Nonfiction Monday: My First Day by Steve Jenkins and Robin Page
My First Day: What Animals Do on Day One
By Steve Jenkins and Robin Page
Illustrated by Steve Jenkins
In Stores Jan 8, 2013
The capabilities of newborn animals are, for the most part, a mystery. While you can’t walk down the street without tripping over a stack of new baby animal books (slight exaggeration), very few that do what My First Day does – narrow the focus to the hours directly following birth. By getting specific, frequent collaborators Robin Page and Steve Jenkins deliver a nonfiction picture book that will surprise and inform.
What did you do on your first day – the day you were born?
The title here is fitting, as this is a book where animals tell the story.
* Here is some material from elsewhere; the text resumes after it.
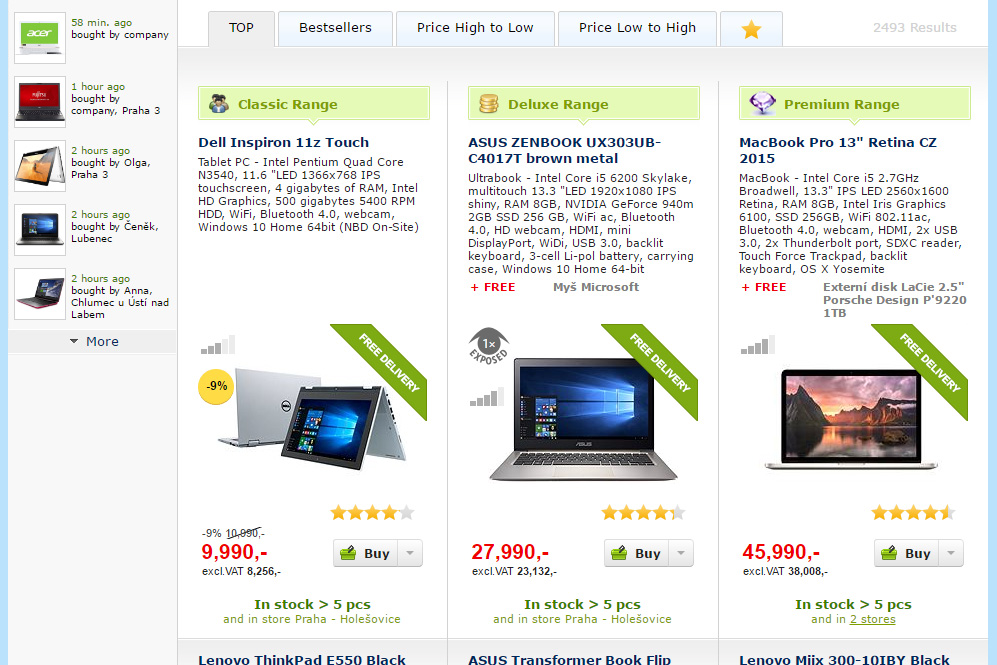The height and width of the screenshot is (665, 997).
Task: Click the signal bars icon above MacBook image
Action: click(x=758, y=345)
Twenty-two animals describe their first day in the first person. Up first is a kiwi:
On my first day, I spent hours kicking my way out of my egg.
As soon as I hatched, I was ready to take care of myself…
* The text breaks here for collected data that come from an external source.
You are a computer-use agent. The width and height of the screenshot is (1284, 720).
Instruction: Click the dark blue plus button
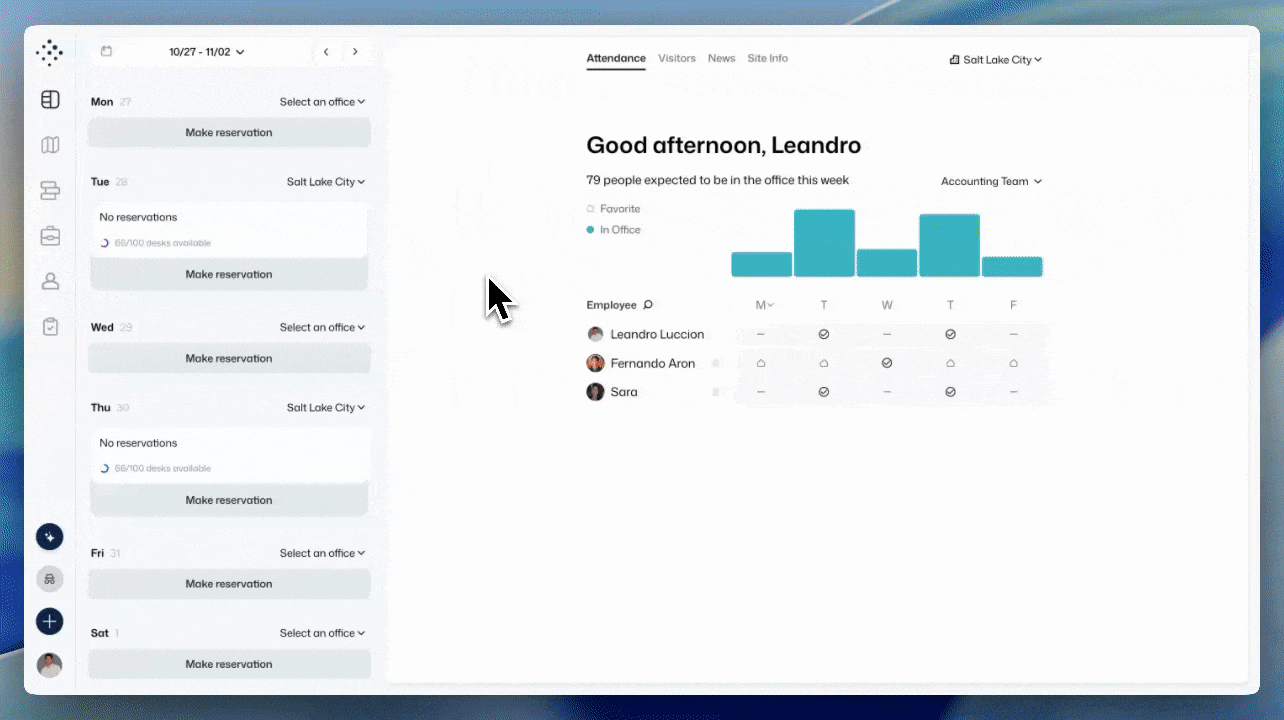(50, 621)
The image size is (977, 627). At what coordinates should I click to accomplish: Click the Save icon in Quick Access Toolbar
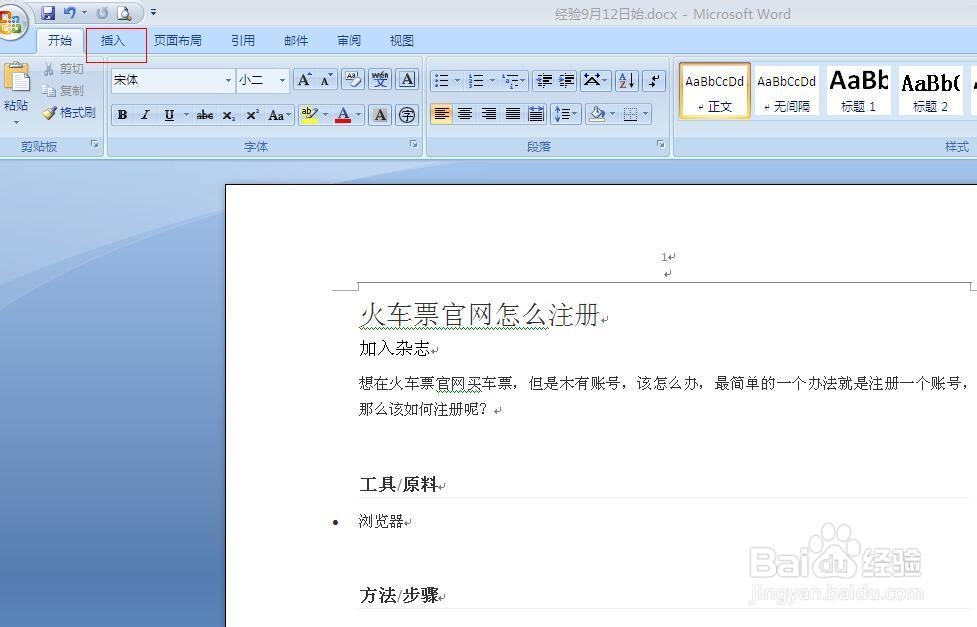click(x=46, y=12)
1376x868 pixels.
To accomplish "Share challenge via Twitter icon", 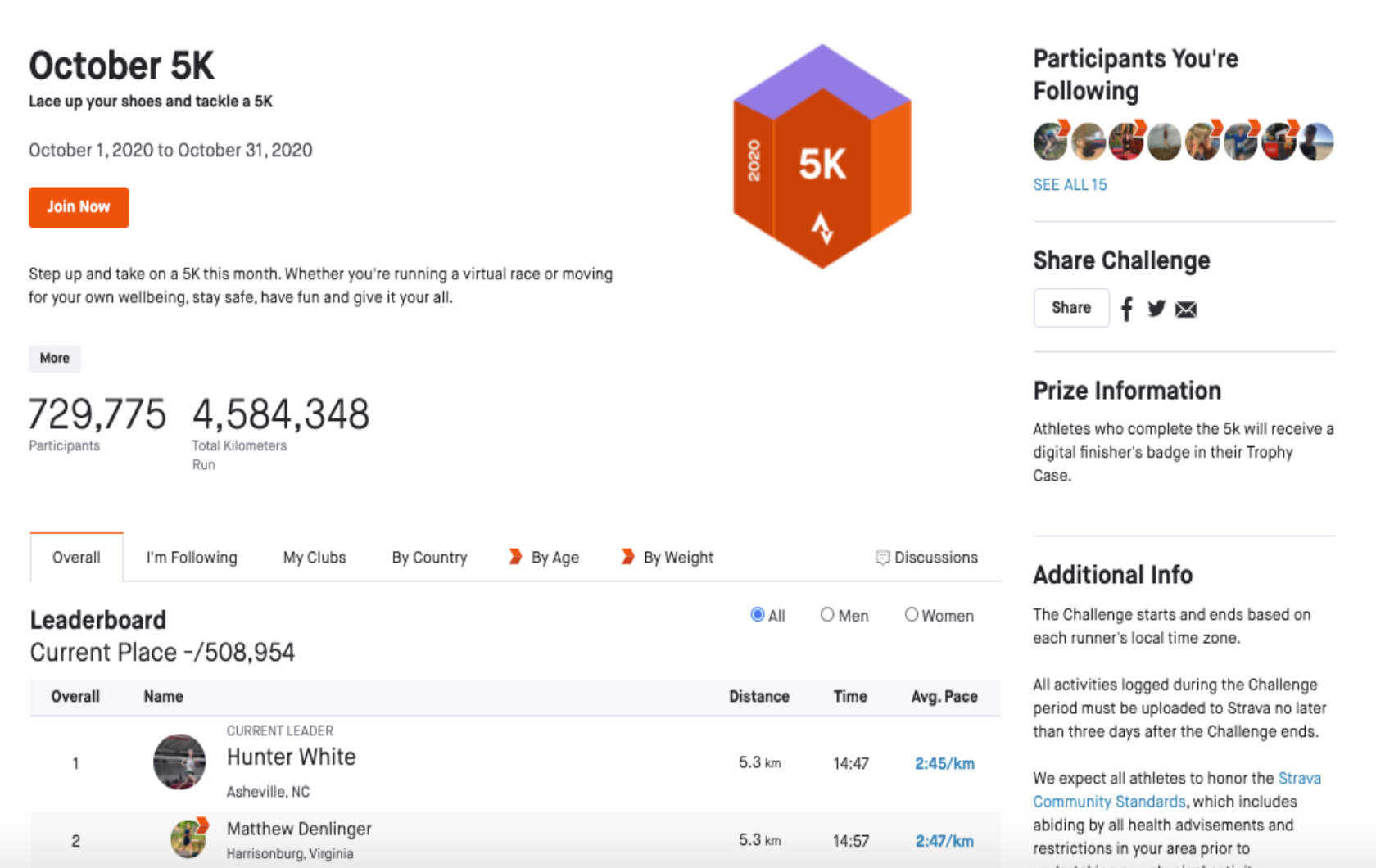I will (x=1156, y=309).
Some animals, like the Siberian tiger and polar bear, will be familiar, while others, like the tapir and megapode, will likely be brand new. They all take on a new life, however, when considering their first hours on earth. Page and Jenkins highlight some of the truly unusual, like the Darwin’s frog, who stays in its father’s mouth until the right time, and the wood duck that has to skydive out of its tree nest (sans parachute) to reach water. Mammals dominate but other species are also represented. Various birds, amphibians, and insects all make appearances. Back matter includes additional first day information for each animal featured.
Jenkins employs his signature torn and cut paper collage with eye-catching results. Bright earth tones, as well as a playful use of text give provide a sense of fun.
Aside from seeing baby animals in a new light, young fact finders can use My First Day to add an unexpected dimension to animal research. You likely don’t have a book like this in your collection.
Review copy from the publisher.
Filed under: Reviews
About Travis Jonker
Travis Jonker is an elementary school librarian in Michigan. He writes reviews (and the occasional article or two) for School Library Journal and is a member of the 2014 Caldecott committee. You can email Travis at email@example.com, or follow him on Twitter: @100scopenotes.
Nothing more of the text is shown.